**EXERCISE DIRECTIONS:** Quote the listing below word for word, stopping after the line that contains "January 31, 1985 (265, 1297)".

**PROVIDED RECORDS:**
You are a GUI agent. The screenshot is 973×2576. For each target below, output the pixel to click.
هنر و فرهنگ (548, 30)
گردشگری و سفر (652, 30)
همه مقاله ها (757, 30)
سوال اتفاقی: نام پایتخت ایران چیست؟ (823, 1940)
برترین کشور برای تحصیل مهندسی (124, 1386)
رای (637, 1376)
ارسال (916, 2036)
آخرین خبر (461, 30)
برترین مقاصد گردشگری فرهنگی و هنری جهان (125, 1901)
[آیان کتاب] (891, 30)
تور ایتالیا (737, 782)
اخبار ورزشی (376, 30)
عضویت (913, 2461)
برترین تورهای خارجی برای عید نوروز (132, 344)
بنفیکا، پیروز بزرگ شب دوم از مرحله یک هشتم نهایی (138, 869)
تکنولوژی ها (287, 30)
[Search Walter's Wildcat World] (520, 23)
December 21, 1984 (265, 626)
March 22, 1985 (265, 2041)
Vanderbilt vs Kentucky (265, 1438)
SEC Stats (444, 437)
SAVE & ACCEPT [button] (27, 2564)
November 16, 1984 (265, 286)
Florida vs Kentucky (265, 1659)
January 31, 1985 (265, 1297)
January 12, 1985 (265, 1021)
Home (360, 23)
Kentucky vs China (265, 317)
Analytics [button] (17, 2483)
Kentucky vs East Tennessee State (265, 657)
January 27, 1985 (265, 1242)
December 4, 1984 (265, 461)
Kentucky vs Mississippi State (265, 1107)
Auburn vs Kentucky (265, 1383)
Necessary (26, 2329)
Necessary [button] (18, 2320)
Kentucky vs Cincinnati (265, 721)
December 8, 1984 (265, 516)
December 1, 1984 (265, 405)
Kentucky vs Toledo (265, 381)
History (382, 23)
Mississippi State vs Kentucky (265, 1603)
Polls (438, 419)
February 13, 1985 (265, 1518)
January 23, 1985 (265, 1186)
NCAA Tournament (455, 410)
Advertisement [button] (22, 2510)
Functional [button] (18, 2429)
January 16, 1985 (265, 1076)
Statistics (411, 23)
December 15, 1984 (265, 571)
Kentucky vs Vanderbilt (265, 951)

**ANSWER TO THE PROBLEM:**
You are a GUI agent. The screenshot is 973×2576. For each target below, output the pixel to click.
هنر و فرهنگ (548, 30)
گردشگری و سفر (652, 30)
همه مقاله ها (757, 30)
سوال اتفاقی: نام پایتخت ایران چیست؟ (823, 1940)
برترین کشور برای تحصیل مهندسی (124, 1386)
رای (637, 1376)
ارسال (916, 2036)
آخرین خبر (461, 30)
برترین مقاصد گردشگری فرهنگی و هنری جهان (125, 1901)
[آیان کتاب] (891, 30)
تور ایتالیا (737, 782)
اخبار ورزشی (376, 30)
عضویت (913, 2461)
برترین تورهای خارجی برای عید نوروز (132, 344)
بنفیکا، پیروز بزرگ شب دوم از مرحله یک هشتم نهایی (138, 869)
تکنولوژی ها (287, 30)
[Search Walter's Wildcat World] (520, 23)
December 21, 1984 (265, 626)
March 22, 1985 (265, 2041)
Vanderbilt vs Kentucky (265, 1438)
SEC Stats (444, 437)
SAVE & ACCEPT [button] (27, 2564)
November 16, 1984 (265, 286)
Florida vs Kentucky (265, 1659)
January 31, 1985 (265, 1297)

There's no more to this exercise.